Task set:
A: Summarize the forum post about C++ ranges in two sentences.
B: Write the next part of the forum post about C++ ranges, starting after its final line.

══ Extract to read ══

1

I have been trying to understand the new ranges library and try to convert some of the more traditional for loops into functional code. The example code given by cppreference is very straight forward and readable. However, I am unsure how to apply Ranges over a vector of Points that needs to have every x and y values looked at, calculated, and compared at the end for which is the greatest distance.

struct Point
{
  double x;
  double y;
}

double ComputeDistance(const Point& p1, const Point& p2)
{
  return std::hypot(p1.x - p2.x, p1.y - p2.y);
}

double GetMaxDistance(const std::vector<Point>& points)
{
  double maxDistance = 0.0;

  for (int i = 0; i < points.size(); ++i)
  {
    for(int j = i; j < points.size(); ++j)
    {
      maxDistance = std::max(maxDistance, ComputeDistance(points.at(i),points.at(j)));
    }
  }
  return maxDistance;
}

GetMaxDistance is the code that I would love to try and clean up and apply ranges on it. Which I thought would be as simple as doing something like:

double GetMaxDistance(const std::vector<Point>& points)
{
  auto result = points | std::views::tranform(ComputeDistance);
  return static_cast<double>(result);
}

And then I realized that was not correct since I am not passing any values into the function. So I thought:

double GetMaxDistance(const std::vector<Point>& points)
{
  for(auto point : points | std::views::transform(ComputeDistance)) 
    // get the max distance somehow and return it?
    // Do I add another for(auto nextPoint : points) here and drop the first item?
}

But then I realized that I am applying that function to every point, but not the point next to it, and this would also not work since I am still only passing in one argument into the function ComputeDistance. And since I need to compute the distance of all points in the vector I have to compare each of the points to each other and do the calculation. Leaving it as an n^2 algorithm. Which I am not trying to beat n^2, I would just like to know if there is a way to make this traditional for loop take on a modern, functional approach.

Which brings us back to the title. How do I apply std::ranges in this case? Is it even possible to do with what the standard has given us at this point? I know more is to be added in C++23. So I don't know if this cannot be achieved until that releases or if this is not possible to do at all.

Thanks!

═══
══ Recorded information ══

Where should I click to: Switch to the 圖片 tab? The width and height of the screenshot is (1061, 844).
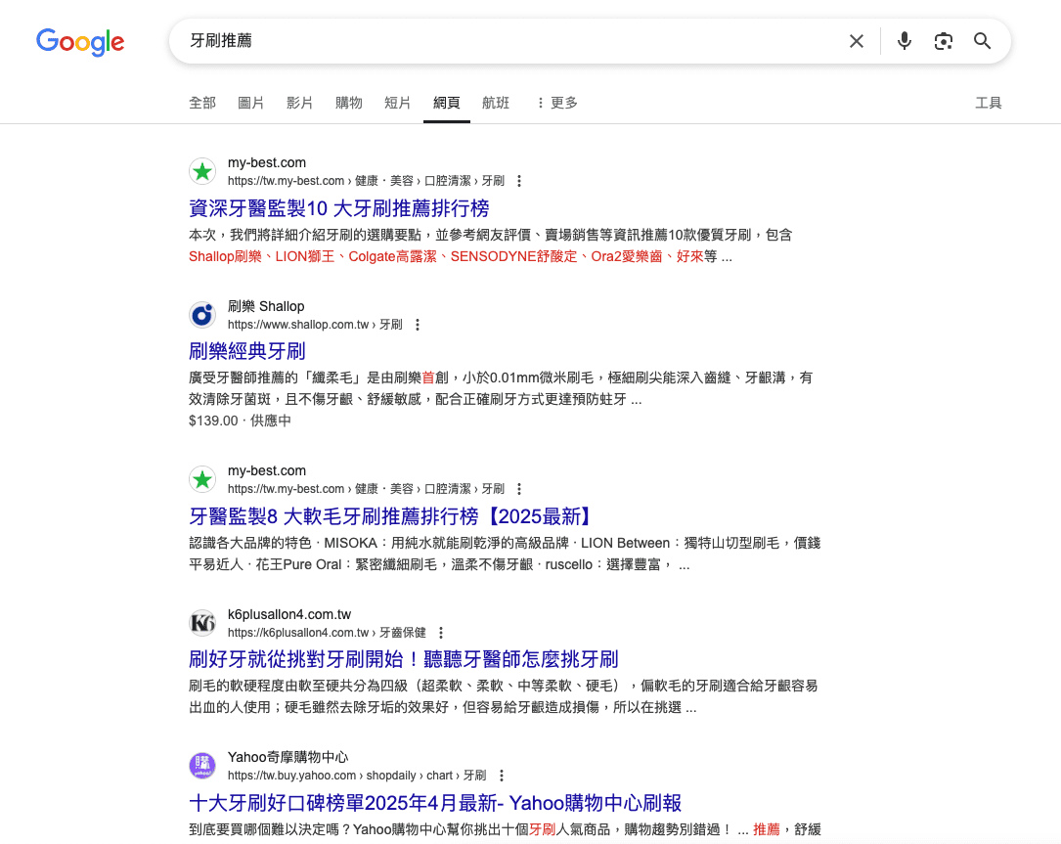[251, 103]
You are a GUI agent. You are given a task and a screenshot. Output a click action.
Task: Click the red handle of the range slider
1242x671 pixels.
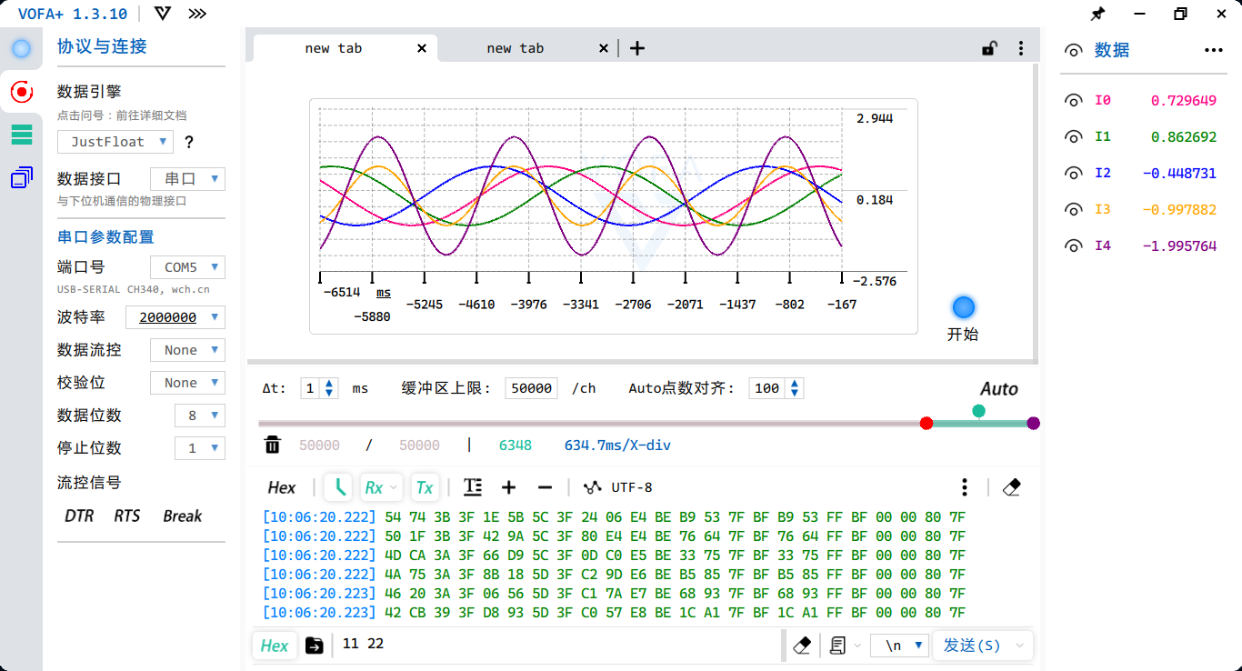(926, 423)
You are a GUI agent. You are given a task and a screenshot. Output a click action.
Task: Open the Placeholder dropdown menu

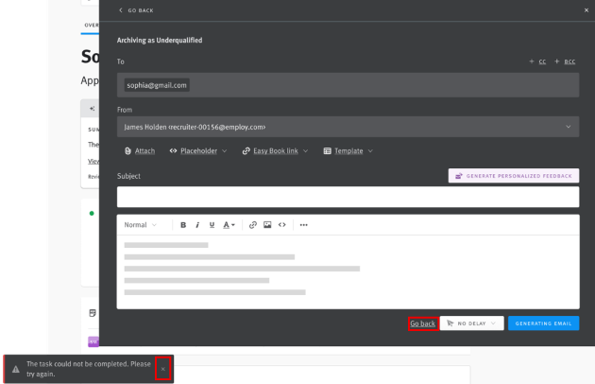click(x=198, y=151)
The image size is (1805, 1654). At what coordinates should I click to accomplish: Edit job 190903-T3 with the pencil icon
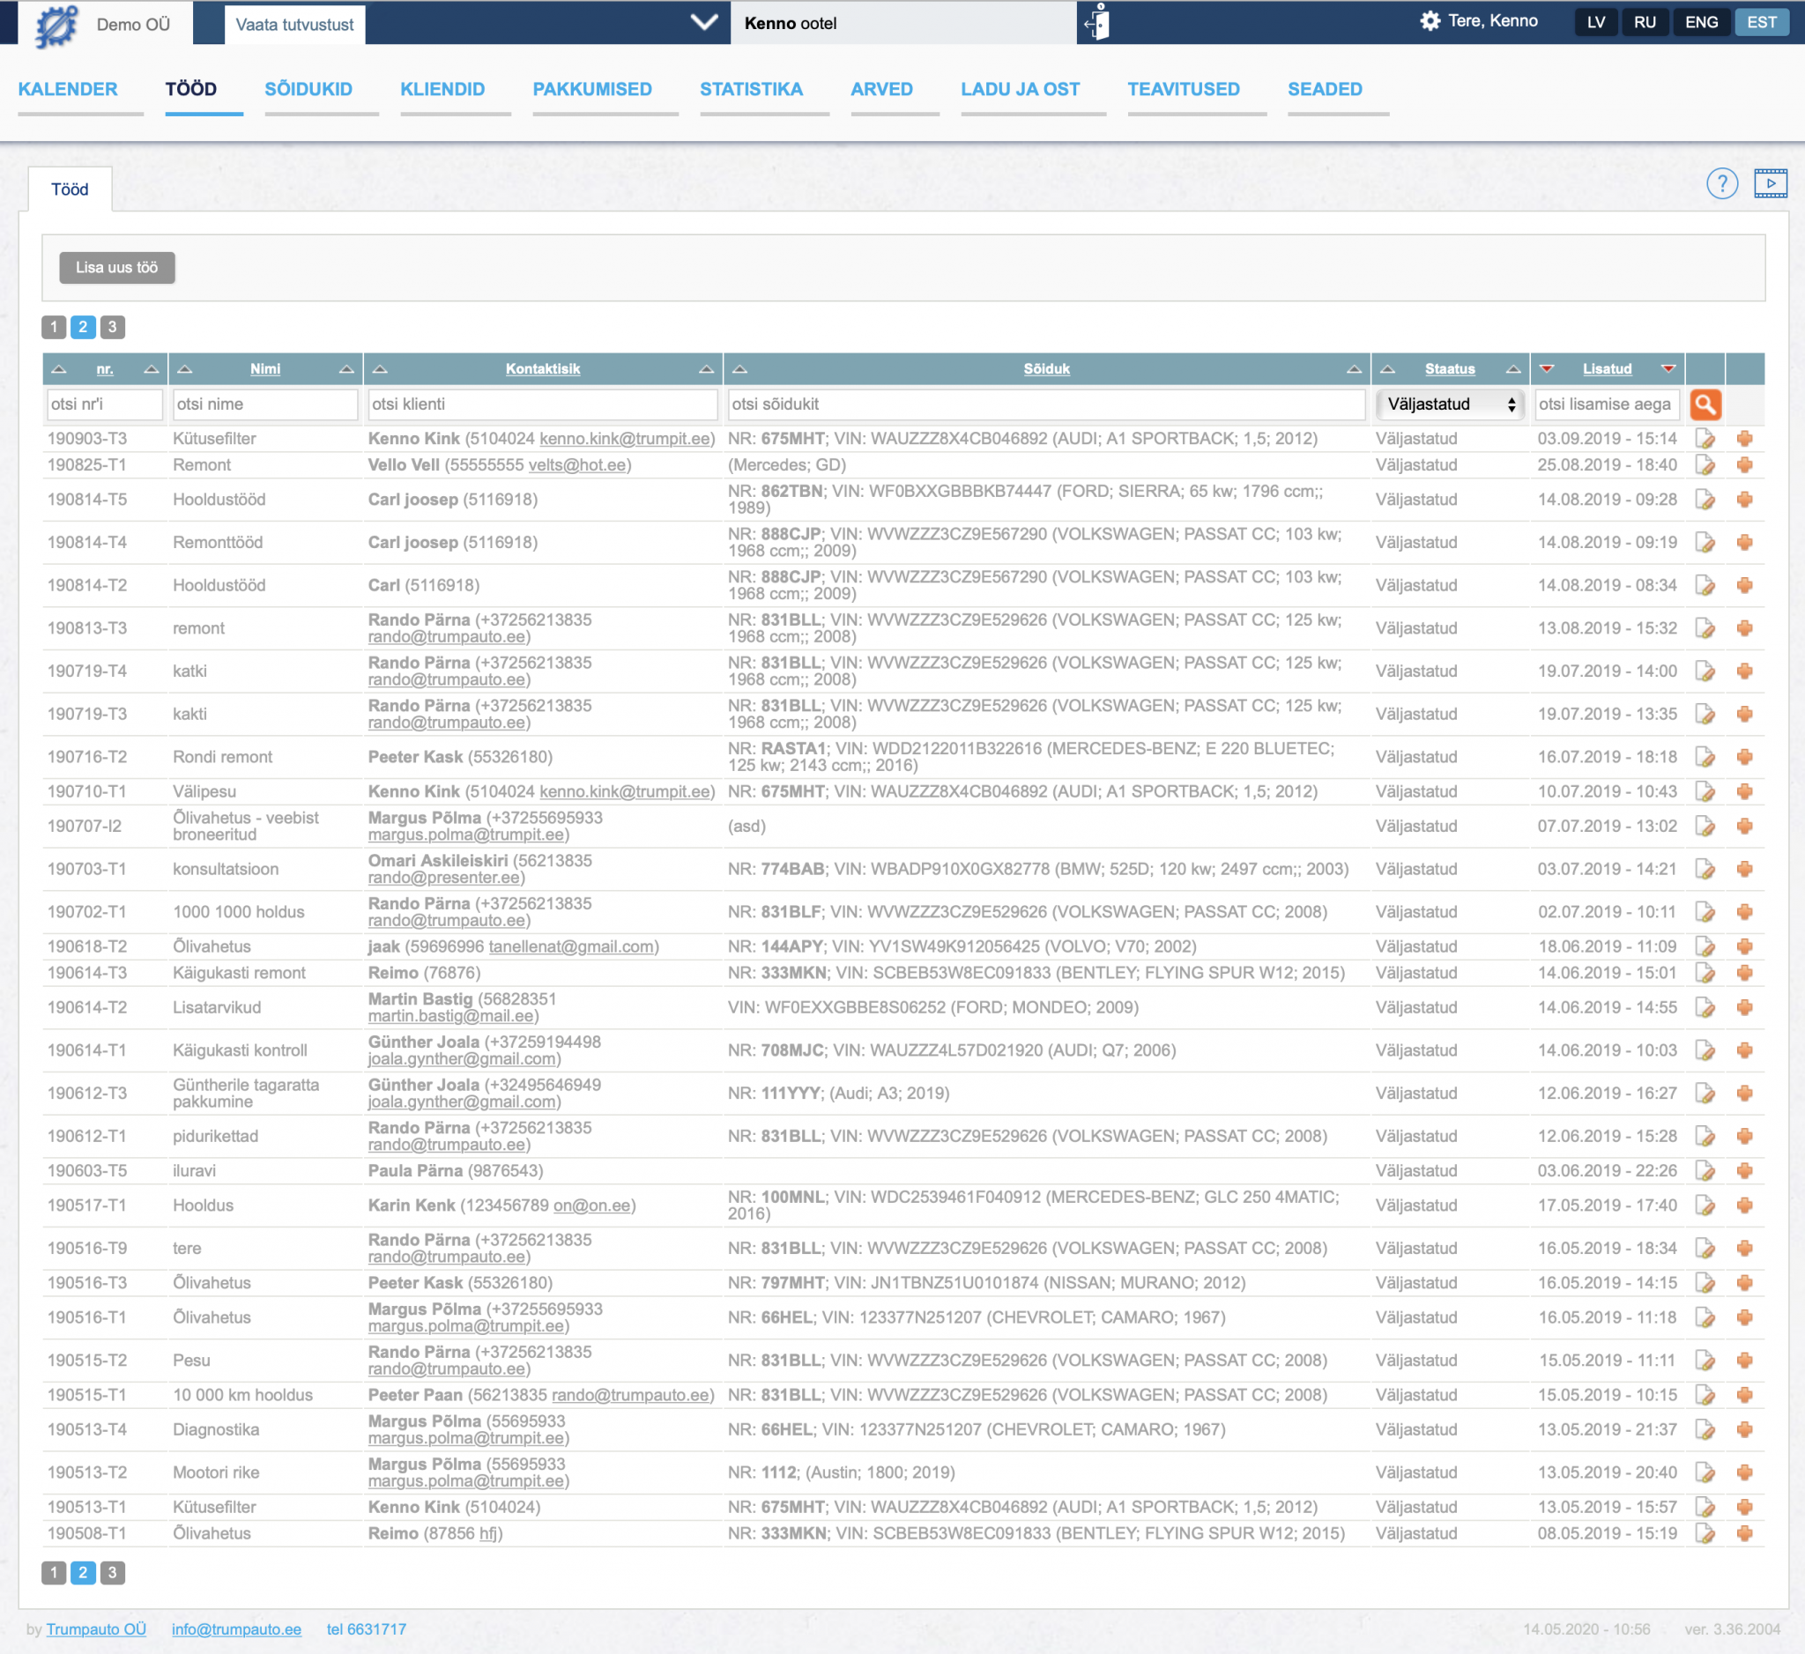pyautogui.click(x=1705, y=439)
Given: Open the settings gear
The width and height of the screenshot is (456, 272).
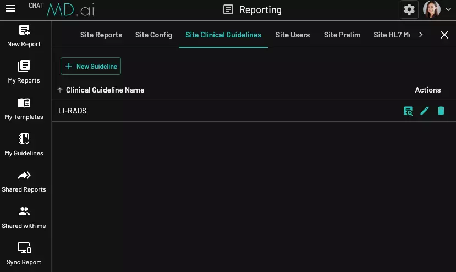Looking at the screenshot, I should pos(409,9).
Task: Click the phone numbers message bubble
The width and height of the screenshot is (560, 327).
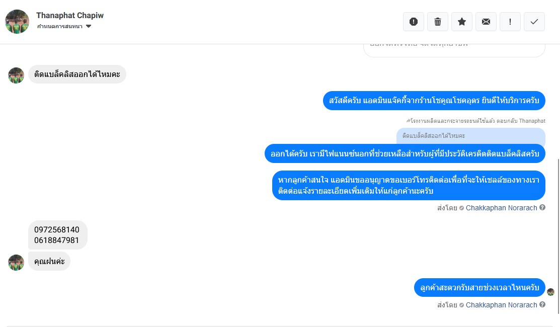Action: tap(57, 235)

═══

Outputs:
A: The poster wants to rewrite GetMaxDistance, a function that uses nested for loops to find the greatest distance between points in a vector, in a functional style using the ranges library, without trying to improve on the n^2 approach. Their attempts with std::views::transform fail because ComputeDistance needs two points, and they ask whether the current standard makes this possible or whether it must wait for C++23.

B:
Sailanarmo
  • 1,139
  • 15
  • 41
  • 1
    Unrelated: You don't need `tempMax`: Just assign directly: `maxDistance = std::max(maxDistance, ComputeDistance(points.at(i),points.at(j)));` - so the following `if` can be removed. – Ted Lyngmo Oct 21 '21 at 16:42
  • Unrelated 2: The `for` loops do a lot of unnecessary comparisons. `for (unsigned i = 0; i < points.size() - 1; ++i)` and `for(unsigned j = i + 1; j < points.size(); ++j) ` would cover all. You also do not need to use the bounds-checking `at()` function. Just use `operator[]`. – Ted Lyngmo Oct 21 '21 at 16:44
  • 1
    Good catch! I'll update that line. – Sailanarmo Oct 21 '21 at 16:44
  • @TedLyngmo Honestly this has been my gut reaction as well. But I can't wrap my head around on what would be a better implementation. I thought about a divide an conquer approach, however, I realized that if I had two separate buckets that I would be missing comparing a max distance between at say i at 1 and i at 5 if they were broken up. Those two could theoretically be the max distance. I also thought about the sliding window algorithm as well. – Sailanarmo Oct 21 '21 at 16:48
  • I don't know if there's a cleaver way to order the points before doing this loop, but if you're going to compare all points, you could do it like I did above to save a few CPU cycles. The `at()` is basically doing `if(index < size())` for every access and shaving of `-1` in the outer and `+1` in the inner save a tiny amount too. – Ted Lyngmo Oct 21 '21 at 16:50
  • 2
    Still unrelated, but you can find the max of the *squares* of the distances, avoiding all those square roots. – Bob__ Oct 21 '21 at 16:51
  • With @Bob__'s idea, it could look [like this](https://godbolt.org/z/36n76n8xe) – Ted Lyngmo Oct 21 '21 at 17:05

1 Answers1

10

The algorithm you're looking for is combinations - but there's no range adaptor for that (neither in C++20 nor range-v3 nor will be in C++23).

However, we can manually construct it in this case using an algorithm usually called flat-map:

inline constexpr auto flat_map = [](auto f){
    return std::views::transform(f) | std::views::join;
};

which we can use as follows:

double GetMaxDistance(const std::vector<Point>& points)
{
    namespace rv = std::views;
    return std::ranges::max(
        rv::iota(0u, points.size())
        | flat_map([&](size_t i){
            return rv::iota(i+1, points.size())
                 | rv::transform([&](size_t j){
                     return ComputeDistance(points[i], points[j]);
                 });
          }));
}

The outer iota is our first loop. And then for each i, we get a sequence from i+1 onwards to get our j. And then for each (i,j) we calculate ComputeDistance.

Or if you want the transform at top level (arguably cleaner):

double GetMaxDistance(const std::vector<Point>& points)
{
    namespace rv = std::views;
    return std::ranges::max(
        rv::iota(0u, points.size())
        | flat_map([&](size_t i){
            return rv::iota(i+1, points.size())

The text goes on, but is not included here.